Recreated wrack, the USB backup drive with the oldest data on it, using my updated scripts, and started a full backup, also with the updated scripts. Was running fine when I went to bed.
Seems to be hung when I got up this morning, dammit. System and pools are responsive, but there’s been no progress and no disk IO since I first checked when I got up. Haven’t tried to kill any processes yet; waiting to see if the zfs-discuss list has any data-gathering suggestions.
This older software version doesn’t support the -p option in zfs send, but that won’t be the cause of the hang; that will simply require me to recreate some key properties manually if I have to restore from backup.
ETA: My detailed report on the zfs-discuss mailing list.
It’s sitting at the same spot after work, after sitting all day. Offiicially hung.
I wonder what it will take to stop the backup and export the pool? Well, that’s nice; a straight “kill” terminated the processes, at least.

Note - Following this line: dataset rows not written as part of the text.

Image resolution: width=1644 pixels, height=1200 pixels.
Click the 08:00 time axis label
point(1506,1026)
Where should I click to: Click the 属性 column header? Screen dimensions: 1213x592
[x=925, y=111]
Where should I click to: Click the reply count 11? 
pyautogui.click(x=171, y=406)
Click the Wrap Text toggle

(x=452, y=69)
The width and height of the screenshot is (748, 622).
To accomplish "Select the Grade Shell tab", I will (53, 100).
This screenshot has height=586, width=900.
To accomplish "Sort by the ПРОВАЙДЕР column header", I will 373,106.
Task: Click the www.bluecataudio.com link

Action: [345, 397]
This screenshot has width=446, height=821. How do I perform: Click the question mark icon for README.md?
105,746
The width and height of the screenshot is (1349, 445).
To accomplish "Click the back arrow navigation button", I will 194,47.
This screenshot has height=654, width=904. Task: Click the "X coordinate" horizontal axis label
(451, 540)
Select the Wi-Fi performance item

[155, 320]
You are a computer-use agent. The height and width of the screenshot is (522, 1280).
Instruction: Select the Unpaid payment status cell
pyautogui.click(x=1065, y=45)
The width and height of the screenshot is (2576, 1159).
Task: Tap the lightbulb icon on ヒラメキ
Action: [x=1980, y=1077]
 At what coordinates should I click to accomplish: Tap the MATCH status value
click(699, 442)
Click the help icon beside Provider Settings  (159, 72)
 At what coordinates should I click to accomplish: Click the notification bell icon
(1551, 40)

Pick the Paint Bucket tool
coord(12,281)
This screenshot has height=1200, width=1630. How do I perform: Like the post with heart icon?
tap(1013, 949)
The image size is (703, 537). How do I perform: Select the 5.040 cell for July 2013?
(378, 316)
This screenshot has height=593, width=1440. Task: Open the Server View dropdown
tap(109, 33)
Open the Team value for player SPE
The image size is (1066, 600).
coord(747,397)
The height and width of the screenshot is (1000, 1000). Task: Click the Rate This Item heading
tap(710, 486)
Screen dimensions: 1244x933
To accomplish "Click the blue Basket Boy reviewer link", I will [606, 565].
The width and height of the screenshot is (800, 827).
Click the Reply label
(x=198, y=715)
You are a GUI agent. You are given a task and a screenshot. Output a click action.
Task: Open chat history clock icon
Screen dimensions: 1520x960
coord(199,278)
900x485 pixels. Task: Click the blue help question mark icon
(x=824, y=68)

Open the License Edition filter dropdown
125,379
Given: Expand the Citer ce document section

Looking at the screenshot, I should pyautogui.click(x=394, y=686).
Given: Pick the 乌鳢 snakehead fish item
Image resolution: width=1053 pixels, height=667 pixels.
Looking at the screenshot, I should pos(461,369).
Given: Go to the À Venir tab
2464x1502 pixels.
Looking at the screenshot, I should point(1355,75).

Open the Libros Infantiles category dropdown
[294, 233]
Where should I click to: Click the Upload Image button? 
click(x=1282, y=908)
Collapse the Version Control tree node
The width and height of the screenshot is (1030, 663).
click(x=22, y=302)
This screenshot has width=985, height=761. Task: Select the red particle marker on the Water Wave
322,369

zpool status shows no errors. zfs list shows backup filesystems mounted.
zpool export -f is running…no disk I/O now…starting to look hung.
Ah, the zfs receive process is still in the process table. kill -9 doesn’t help.
Kill and kill -9 won’t touch the zpool export process, either.
Pulling the USB cable on the drive doesn’t seem to be helping any either.
zfs list now hangs, but giving it a little longer just in case.
Kill -9 doesn’t touch any of the hung jobs.
Closing the ssh sessions doesn’t touch any of them either.
zfs list on pools other than bup-wrack works. zpool list works, and shows bup-wrack.
Attempting to set failmode=continue gives an I/O error.
Plugging the USB back in and then setting failmode gives the same I/O error.
cfgadm -al lists known disk drives and usb3/9 as “usb-storage connected”. I think that’s the USB disk that’s stuck.
cfgadm -cremove usb3/9 failed “configuration operation not supported”.
cfgadm -cdisconnect usb3/9 queried if I wanted to suspend activity, then failed with “cannot issue devctl to ap_id: /devices/pci@0,0/pci10de,cb84@2,1:9”
Still -al the same.
cfgadm -cunconfigure same error as disconnect.
I was able to list properties on bup-wrack:
bash-3.2$ zpool get all bup-wrack
NAMEÂ Â Â Â Â Â PROPERTYÂ Â Â Â Â Â VALUEÂ Â Â Â Â Â Â Â Â Â Â Â Â Â SOURCE
bup-wrack size          928G               -
bup-wrack used          438G               -
bup-wrack available     490G               -
bup-wrack capacity      47%                -
bup-wrack altroot       /backups/bup-wrack local
bup-wrack health        UNAVAIL            -
bup-wrack guid          2209605264342513453 default
bup-wrack version       14                 default
bup-wrack bootfs        -                  default
bup-wrack delegation    on                 default
bup-wrack autoreplace   off                default
bup-wrack cachefile     none               local
bup-wrack failmode      wait               default
bup-wrack listsnapshots off                default
It’s not healthy, alright. And the attempt to set failmode really did fail.
ETA: So I had to reboot. However, that worked fine, and I recreated the pool, and I ran the same full backup script overnight, and it completed successfully. Took 392:23, a bit over 6 hours, but it completed. (Something broke the ssh connection, but luckily I had run the backup under screen, so it just got detached and I could reconnect and see what happened. And it was making a log file, anyway.)
There’s a ‘cut’ version error in some of my after-backup processing that I’ll need to fix.